Written request:
Please write out the rows from the one containing "Viewport: 563px width, 321px" through the one containing "[x=1129, y=783]", swapping "Cameras" for "Printers" and leaving everything else unchanged.
* Begin Entries provided *
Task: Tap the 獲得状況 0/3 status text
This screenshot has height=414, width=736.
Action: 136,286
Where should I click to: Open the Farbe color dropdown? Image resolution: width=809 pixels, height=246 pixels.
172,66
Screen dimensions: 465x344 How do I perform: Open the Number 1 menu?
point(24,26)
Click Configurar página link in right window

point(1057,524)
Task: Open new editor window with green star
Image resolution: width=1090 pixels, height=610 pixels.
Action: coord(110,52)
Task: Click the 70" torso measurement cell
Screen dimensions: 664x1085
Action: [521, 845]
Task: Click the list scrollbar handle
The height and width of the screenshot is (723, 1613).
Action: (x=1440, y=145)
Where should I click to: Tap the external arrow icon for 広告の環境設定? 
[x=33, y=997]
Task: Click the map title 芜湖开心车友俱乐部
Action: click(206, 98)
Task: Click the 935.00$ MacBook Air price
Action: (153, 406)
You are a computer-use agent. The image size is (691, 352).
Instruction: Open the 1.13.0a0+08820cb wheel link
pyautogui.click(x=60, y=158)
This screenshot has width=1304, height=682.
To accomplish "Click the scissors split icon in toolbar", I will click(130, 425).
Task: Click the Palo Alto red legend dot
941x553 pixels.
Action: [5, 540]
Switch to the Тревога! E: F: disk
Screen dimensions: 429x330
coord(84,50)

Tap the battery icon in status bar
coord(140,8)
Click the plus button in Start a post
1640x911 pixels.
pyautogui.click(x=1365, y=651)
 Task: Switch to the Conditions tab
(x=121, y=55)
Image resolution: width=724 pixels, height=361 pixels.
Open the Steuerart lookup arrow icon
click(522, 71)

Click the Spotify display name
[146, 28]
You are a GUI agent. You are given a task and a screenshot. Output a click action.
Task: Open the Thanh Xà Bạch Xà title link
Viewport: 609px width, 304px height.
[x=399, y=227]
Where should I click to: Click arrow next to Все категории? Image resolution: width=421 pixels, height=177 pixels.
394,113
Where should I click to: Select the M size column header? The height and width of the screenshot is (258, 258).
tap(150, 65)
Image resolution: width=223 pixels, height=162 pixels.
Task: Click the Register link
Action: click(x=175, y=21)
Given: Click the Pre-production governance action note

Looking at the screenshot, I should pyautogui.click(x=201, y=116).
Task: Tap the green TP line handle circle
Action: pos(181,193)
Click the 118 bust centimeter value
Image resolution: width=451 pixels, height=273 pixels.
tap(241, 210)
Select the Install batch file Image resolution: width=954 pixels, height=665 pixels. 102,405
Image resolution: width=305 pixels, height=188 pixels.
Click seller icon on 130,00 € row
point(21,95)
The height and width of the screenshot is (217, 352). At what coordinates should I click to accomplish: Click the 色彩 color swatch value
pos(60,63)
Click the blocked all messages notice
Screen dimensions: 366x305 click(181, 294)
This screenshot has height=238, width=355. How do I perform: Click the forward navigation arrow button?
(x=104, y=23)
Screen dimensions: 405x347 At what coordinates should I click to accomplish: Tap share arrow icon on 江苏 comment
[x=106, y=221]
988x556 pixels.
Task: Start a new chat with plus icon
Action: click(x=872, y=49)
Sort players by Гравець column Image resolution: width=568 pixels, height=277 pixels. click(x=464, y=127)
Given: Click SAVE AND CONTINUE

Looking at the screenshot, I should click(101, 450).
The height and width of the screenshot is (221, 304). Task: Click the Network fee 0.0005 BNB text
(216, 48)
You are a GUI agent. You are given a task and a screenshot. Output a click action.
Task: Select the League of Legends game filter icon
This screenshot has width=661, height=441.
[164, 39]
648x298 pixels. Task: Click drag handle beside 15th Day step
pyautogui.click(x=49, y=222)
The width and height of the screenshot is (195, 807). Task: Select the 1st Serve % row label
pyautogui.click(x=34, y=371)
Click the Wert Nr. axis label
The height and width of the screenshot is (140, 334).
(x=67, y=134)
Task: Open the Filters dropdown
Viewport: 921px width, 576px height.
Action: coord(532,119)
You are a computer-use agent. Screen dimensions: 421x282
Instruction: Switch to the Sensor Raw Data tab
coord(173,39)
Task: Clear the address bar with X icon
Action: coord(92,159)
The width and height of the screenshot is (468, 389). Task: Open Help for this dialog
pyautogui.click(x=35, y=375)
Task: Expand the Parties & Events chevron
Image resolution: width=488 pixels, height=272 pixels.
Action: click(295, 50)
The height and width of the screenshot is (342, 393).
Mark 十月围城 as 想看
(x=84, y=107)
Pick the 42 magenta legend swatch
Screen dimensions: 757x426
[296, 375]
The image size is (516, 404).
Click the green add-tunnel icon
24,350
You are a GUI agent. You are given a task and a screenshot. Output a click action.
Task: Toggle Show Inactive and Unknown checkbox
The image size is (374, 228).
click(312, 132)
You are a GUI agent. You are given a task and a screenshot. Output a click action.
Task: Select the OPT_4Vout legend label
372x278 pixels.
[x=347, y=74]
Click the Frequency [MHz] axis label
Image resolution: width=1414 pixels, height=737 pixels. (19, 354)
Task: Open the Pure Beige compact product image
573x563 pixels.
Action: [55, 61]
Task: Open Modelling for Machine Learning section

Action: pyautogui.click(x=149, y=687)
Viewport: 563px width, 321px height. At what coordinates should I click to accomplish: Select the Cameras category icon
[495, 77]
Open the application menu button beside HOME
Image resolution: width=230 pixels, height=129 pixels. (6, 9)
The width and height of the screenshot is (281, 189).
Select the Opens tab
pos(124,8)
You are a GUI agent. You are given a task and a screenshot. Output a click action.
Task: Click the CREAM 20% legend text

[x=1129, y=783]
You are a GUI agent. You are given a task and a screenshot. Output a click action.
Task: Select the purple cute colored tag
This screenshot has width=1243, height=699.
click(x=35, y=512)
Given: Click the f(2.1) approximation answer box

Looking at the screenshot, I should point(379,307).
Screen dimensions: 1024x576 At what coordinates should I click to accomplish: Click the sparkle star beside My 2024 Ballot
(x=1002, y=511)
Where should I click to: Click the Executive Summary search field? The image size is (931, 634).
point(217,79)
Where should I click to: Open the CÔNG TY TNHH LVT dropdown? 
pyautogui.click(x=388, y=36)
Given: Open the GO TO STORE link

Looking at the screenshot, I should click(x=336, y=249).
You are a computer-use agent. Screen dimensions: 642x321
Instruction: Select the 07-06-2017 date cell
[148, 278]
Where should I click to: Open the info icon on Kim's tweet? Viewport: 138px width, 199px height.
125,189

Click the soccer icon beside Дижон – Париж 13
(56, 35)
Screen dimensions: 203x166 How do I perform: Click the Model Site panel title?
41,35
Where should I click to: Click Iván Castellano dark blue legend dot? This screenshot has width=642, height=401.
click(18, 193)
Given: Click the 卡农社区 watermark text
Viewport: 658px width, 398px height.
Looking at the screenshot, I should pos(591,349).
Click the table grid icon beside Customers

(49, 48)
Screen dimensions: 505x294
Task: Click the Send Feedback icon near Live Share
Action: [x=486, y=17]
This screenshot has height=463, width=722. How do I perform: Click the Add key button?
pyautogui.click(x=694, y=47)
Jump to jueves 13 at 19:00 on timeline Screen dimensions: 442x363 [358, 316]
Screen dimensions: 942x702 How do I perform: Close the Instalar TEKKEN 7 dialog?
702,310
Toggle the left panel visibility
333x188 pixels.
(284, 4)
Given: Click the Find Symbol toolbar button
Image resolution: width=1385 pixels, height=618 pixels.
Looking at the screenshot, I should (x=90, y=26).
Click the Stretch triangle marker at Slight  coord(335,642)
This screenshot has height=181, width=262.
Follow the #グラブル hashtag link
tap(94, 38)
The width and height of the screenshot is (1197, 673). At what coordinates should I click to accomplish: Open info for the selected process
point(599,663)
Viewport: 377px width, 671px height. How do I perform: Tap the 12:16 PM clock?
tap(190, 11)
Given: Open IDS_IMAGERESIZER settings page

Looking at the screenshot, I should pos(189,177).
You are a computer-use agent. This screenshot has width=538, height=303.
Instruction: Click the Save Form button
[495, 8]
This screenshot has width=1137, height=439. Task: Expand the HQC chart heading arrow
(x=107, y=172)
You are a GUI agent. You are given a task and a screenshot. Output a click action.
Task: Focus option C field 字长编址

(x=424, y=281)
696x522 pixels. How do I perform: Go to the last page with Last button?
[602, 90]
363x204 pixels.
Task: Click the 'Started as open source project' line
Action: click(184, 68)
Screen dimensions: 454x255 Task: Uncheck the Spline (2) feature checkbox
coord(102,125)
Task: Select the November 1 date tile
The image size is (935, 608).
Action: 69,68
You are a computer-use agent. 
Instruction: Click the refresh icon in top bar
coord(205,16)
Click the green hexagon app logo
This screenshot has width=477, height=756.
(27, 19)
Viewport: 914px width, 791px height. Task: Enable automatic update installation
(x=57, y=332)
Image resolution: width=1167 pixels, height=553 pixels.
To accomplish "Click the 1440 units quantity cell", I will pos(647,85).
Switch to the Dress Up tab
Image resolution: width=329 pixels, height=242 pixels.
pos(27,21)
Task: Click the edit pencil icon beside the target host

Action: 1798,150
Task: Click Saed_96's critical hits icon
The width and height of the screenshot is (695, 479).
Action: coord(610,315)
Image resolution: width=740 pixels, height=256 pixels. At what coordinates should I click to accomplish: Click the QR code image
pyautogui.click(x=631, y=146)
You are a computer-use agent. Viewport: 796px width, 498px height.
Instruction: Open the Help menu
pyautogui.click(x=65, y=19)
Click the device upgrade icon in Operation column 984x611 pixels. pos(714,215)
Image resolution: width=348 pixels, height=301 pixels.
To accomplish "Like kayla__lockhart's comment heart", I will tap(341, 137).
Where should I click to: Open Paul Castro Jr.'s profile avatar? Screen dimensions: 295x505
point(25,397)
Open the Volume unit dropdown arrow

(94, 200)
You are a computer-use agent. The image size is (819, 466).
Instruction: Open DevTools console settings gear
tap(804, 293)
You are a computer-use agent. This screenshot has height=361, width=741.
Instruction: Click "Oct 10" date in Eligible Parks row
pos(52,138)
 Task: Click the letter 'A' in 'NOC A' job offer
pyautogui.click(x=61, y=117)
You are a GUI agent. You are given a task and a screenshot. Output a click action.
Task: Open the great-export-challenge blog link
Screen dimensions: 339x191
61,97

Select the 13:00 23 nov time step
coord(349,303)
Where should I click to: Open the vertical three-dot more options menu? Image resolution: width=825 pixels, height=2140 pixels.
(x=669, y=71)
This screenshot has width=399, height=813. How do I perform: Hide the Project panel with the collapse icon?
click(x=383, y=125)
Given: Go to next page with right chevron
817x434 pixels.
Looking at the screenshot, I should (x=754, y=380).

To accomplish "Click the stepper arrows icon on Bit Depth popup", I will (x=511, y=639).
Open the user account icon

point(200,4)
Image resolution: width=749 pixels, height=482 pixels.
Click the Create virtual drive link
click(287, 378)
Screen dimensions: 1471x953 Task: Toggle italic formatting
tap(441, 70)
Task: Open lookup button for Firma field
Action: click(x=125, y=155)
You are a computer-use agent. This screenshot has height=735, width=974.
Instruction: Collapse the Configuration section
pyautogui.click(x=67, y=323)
* End Entries provided *
Exercise response:
Viewport: 563px width, 321px height. At what coordinates should I click to accomplish: Select the Printers category icon
[495, 77]
Open the application menu button beside HOME
Image resolution: width=230 pixels, height=129 pixels. (6, 9)
The width and height of the screenshot is (281, 189).
Select the Opens tab
pos(124,8)
You are a GUI agent. You are given a task and a screenshot. Output a click action.
Task: Click the CREAM 20% legend text

[x=1129, y=783]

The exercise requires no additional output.